The task: Copy out the records verbatim from the line containing "Given: Close the" down through the line containing "coord(238,146)", and omit the pictures from your answer.

Data for processing:
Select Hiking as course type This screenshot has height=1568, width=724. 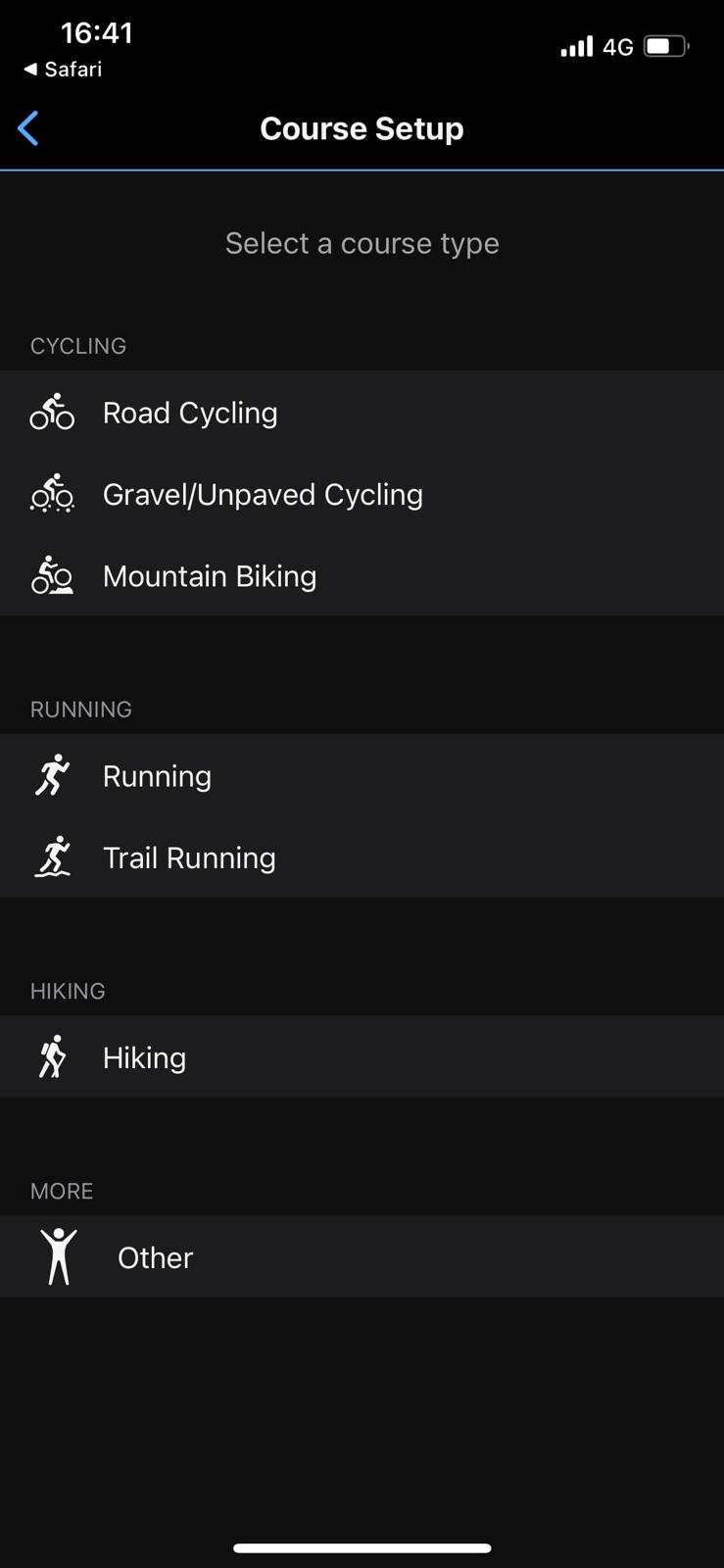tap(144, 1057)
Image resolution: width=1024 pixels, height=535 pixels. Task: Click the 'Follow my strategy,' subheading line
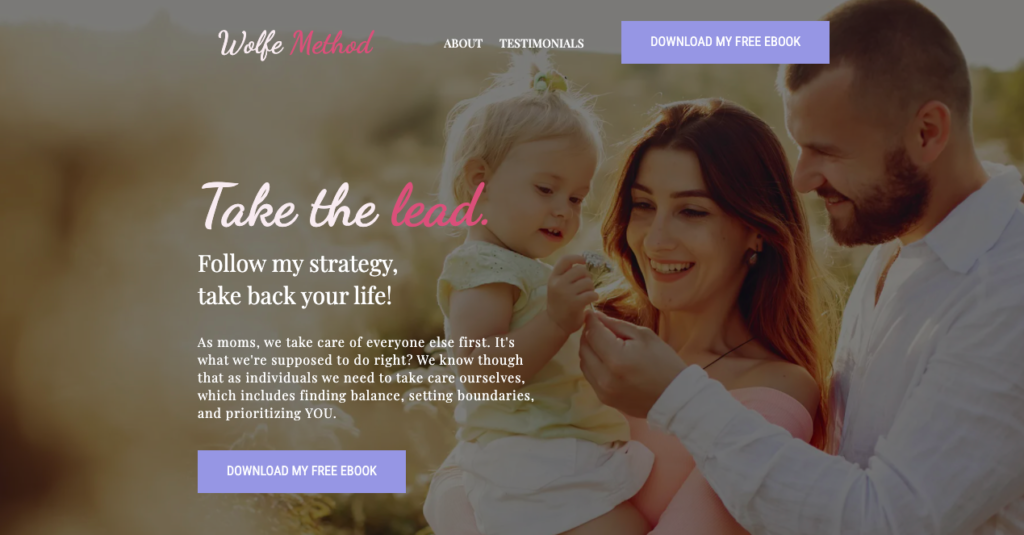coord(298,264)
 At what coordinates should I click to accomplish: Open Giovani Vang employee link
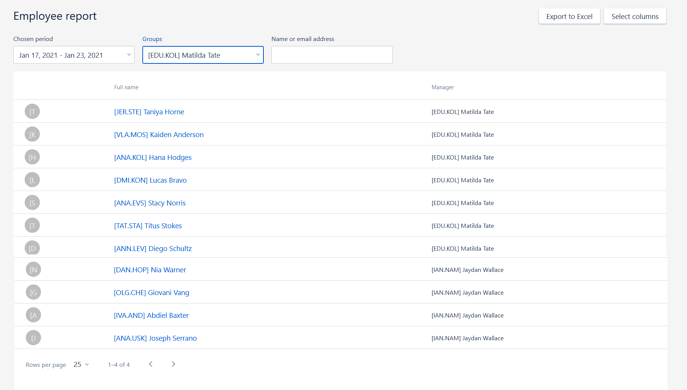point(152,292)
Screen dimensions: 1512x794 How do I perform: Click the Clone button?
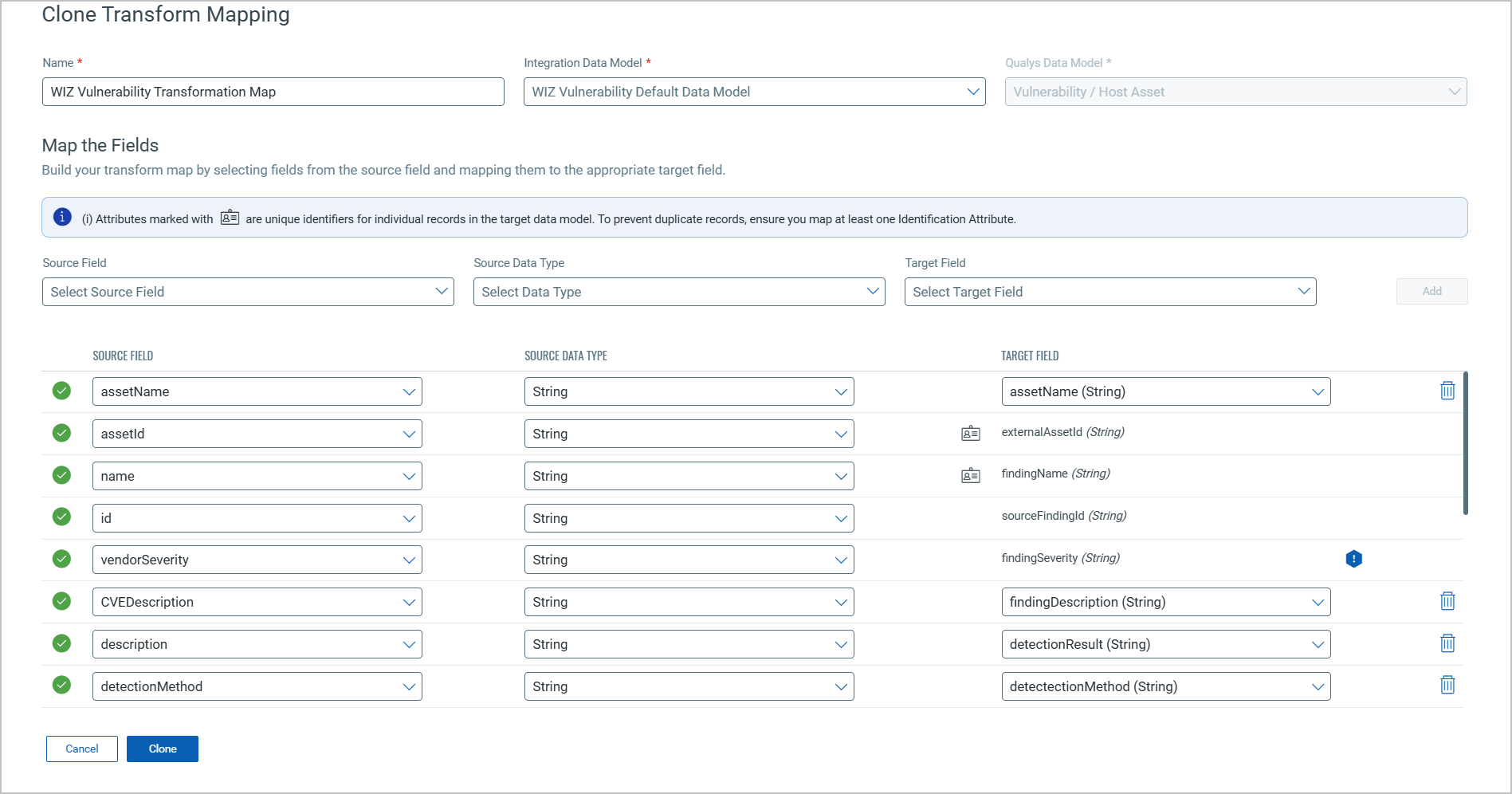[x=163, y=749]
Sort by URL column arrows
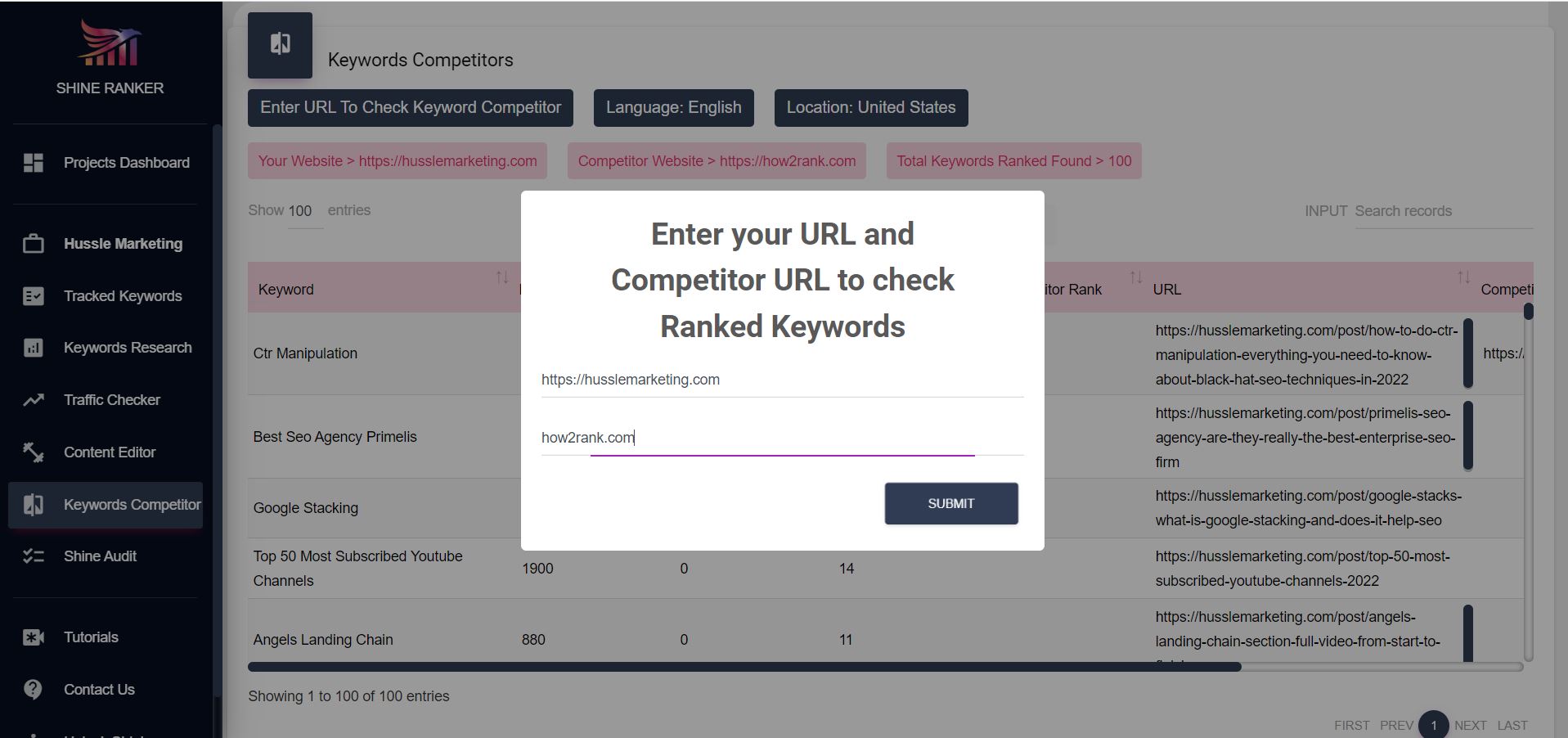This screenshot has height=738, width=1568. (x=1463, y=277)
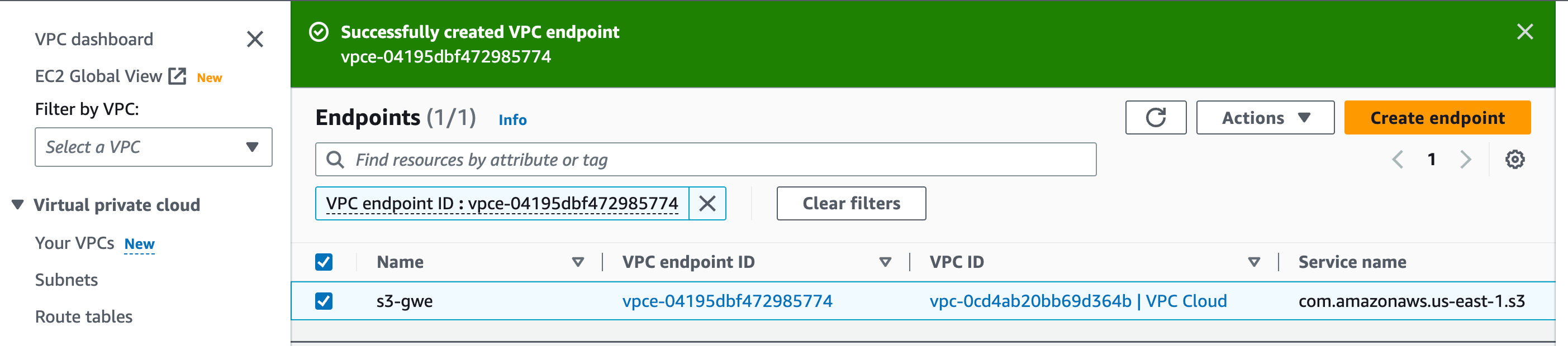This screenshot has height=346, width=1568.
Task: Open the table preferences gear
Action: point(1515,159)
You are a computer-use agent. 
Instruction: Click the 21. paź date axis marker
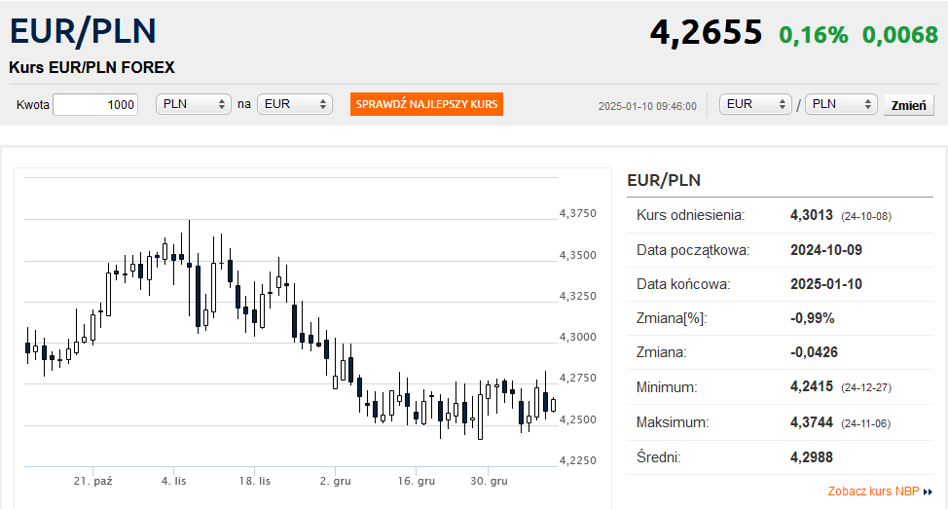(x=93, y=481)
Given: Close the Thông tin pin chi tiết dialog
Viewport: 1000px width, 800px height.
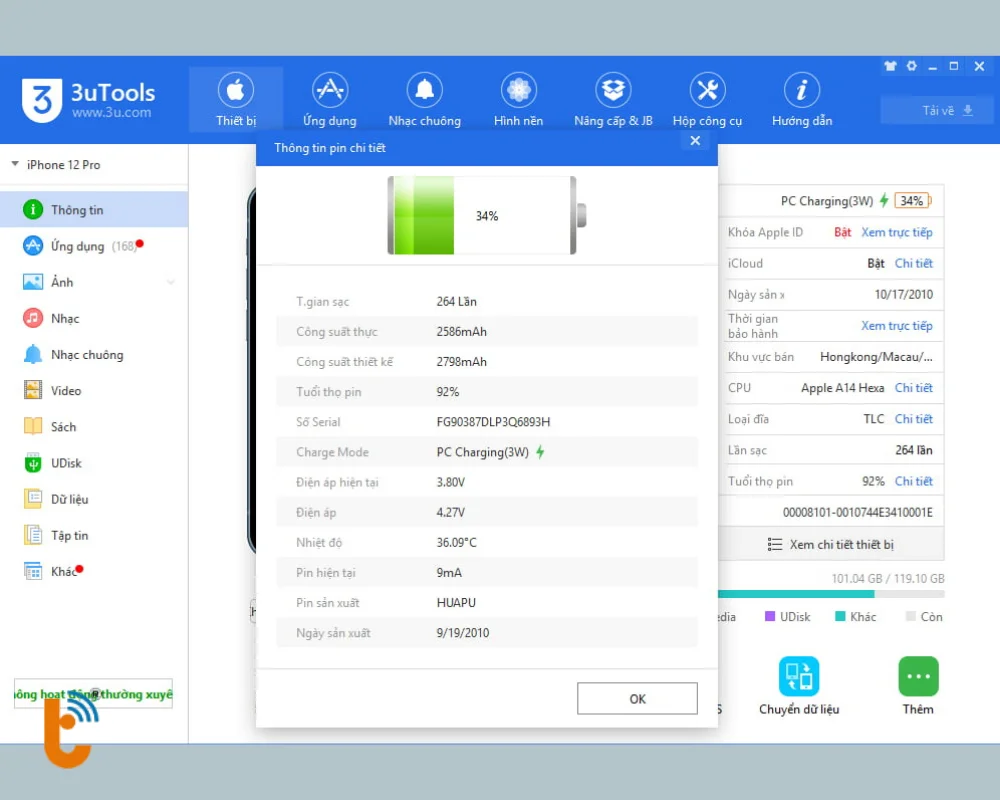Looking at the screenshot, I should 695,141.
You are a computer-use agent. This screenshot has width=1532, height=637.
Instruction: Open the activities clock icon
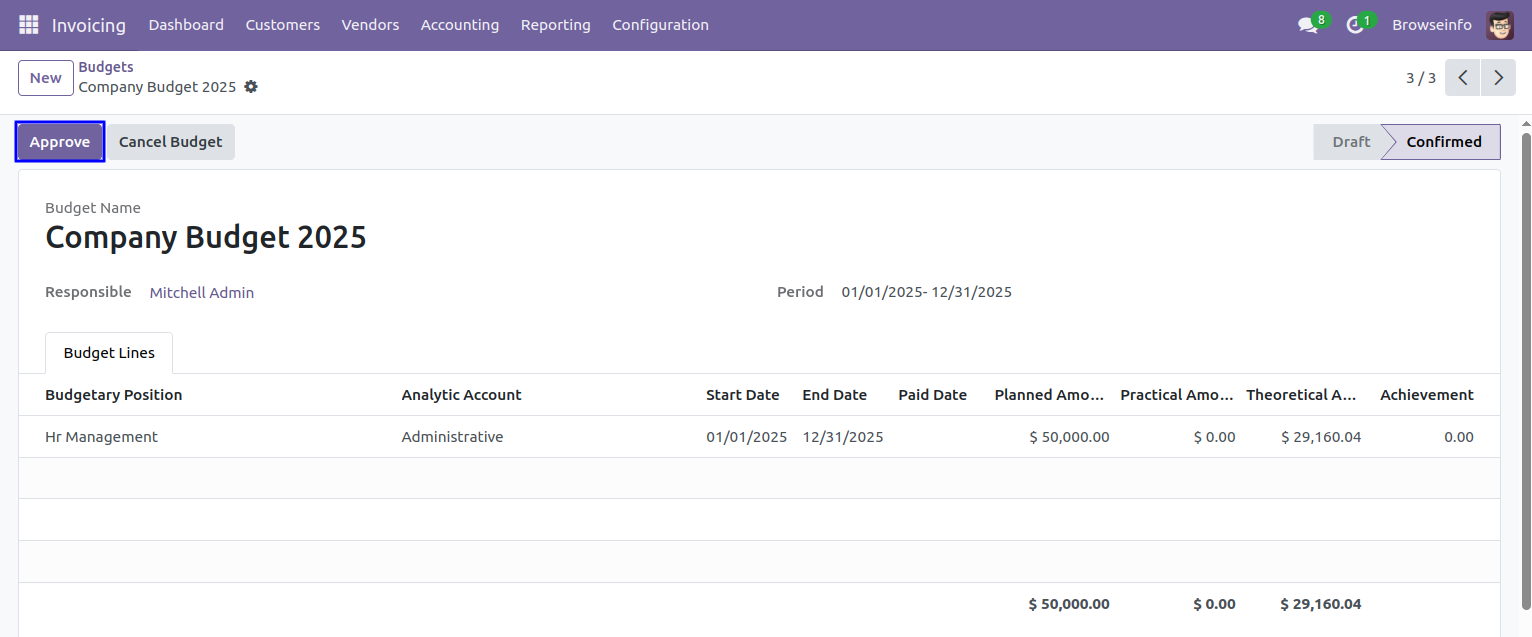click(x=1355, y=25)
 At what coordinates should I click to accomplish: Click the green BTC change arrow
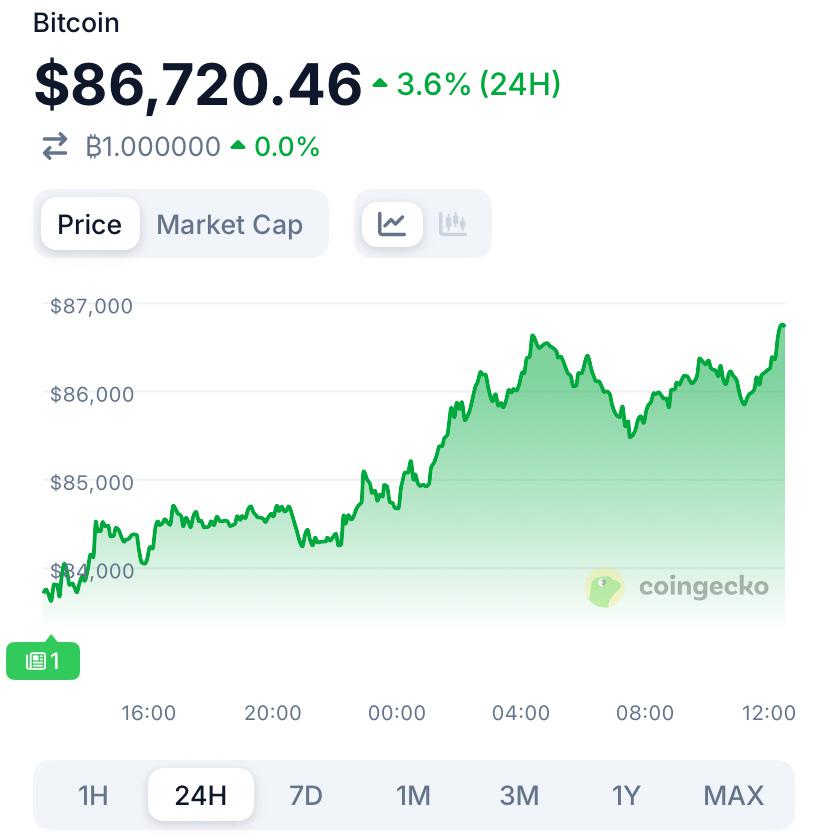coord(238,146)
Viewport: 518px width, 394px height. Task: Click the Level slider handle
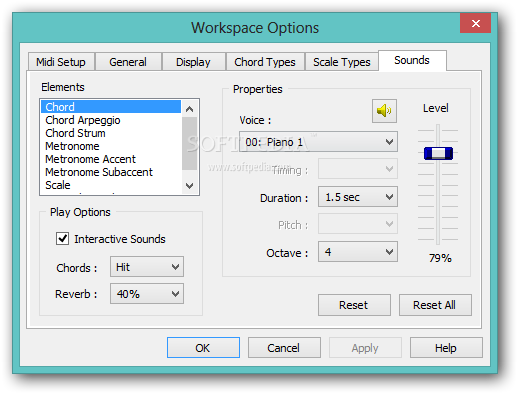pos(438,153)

Completed exercise:
Given: Close the Thông tin pin chi tiết dialog
Viewport: 1000px width, 800px height.
Looking at the screenshot, I should 695,141.
You are a computer-use agent. This screenshot has width=1532, height=637.
Instruction: Open the activities clock icon
click(x=1355, y=25)
 At what coordinates should I click to accomplish: Click the green BTC change arrow
coord(238,146)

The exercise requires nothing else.